▸ GIVEN PASSAGE
* BEGIN *
Quoting some sentences from CASPIO website itself:

  • Create Custom Cloud Applications Fast
  • Low code accelerates the software production timeline
  • With low code, business professionals and IT teams build custom apps that match their business processes.
  • Low-code databases are a great solution for outdated systems built around MS Access and Excel spreadsheets
  • Low-code platforms primarily enhance an IT team’s production
  • Developers take advantage of low-code platforms to rapidly assemble software applications that would take exponentially more time if coded line-by-line. Programmers utilize low code’s pre-built app interfaces to bypass manual coding.

The great promise is speed and this promise is made to the developers, the programmers. It means that the developing methods and architectural knowledge are still needed.

  • Which experienced developer has not be faced with the issue that to improve an app the whole data design should be scrapped?
  • Which experienced developer has not be faced with the issue that to improve an app a big effort of reverse engineering has to be made because is not known (or is forgetted) how work the apps?

These aspects lead to the importance of the app documentation and the low-code platform knowledge.  None of you, maintaining or improving a CASPIO application, have ever asked yourself "did I do this in a trigger, in a formula field or in a formula in a datapage?".

Low-code doesn't mean low-design. The initial mantra in the low-code arena of "democratizing access to app development" is disappeared because "allow you to create applications without knowing programming" is the same of allow you to build or repair a blast furnace without having knowledge of metallurgy, you can blow up. Nowadays none remember the developer's mantra of '80 "to build a software do not start with coding, it is the last step to be done in order to verify what you have designed".  The big mistake is to believe that software develop is coding.
* END *
▸ PROBLEM STATEMENT
Repeat the section of the low-code passage word for word, starting at "Quoting some sentences" and ending at "bypass manual coding.".

▸ RECORDED INFORMATION
* BEGIN *
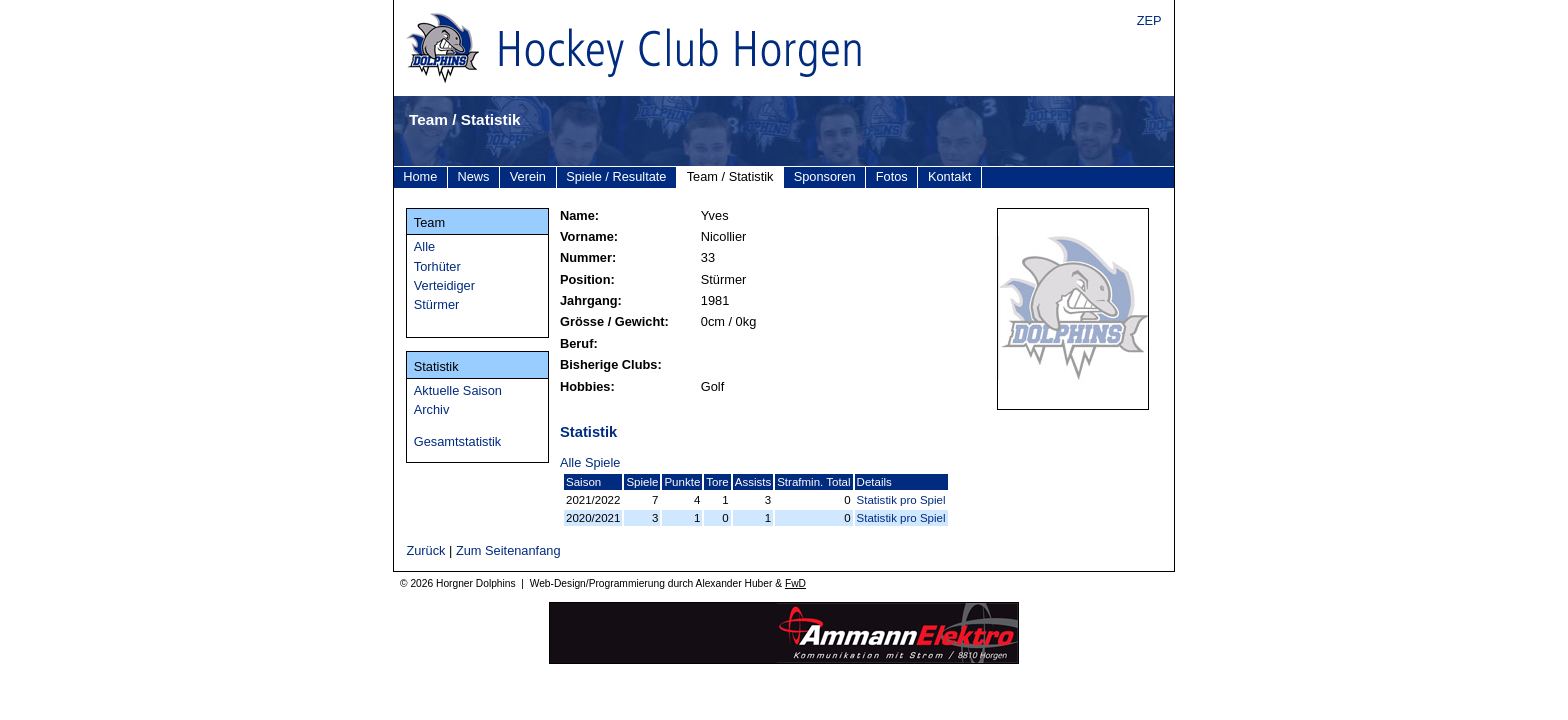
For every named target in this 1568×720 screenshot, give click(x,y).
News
* END *
▸ EXPECTED ANSWER
Quoting some sentences from CASPIO website itself:

  • Create Custom Cloud Applications Fast
  • Low code accelerates the software production timeline
  • With low code, business professionals and IT teams build custom apps that match their business processes.
  • Low-code databases are a great solution for outdated systems built around MS Access and Excel spreadsheets
  • Low-code platforms primarily enhance an IT team’s production
  • Developers take advantage of low-code platforms to rapidly assemble software applications that would take exponentially more time if coded line-by-line. Programmers utilize low code’s pre-built app interfaces to bypass manual coding.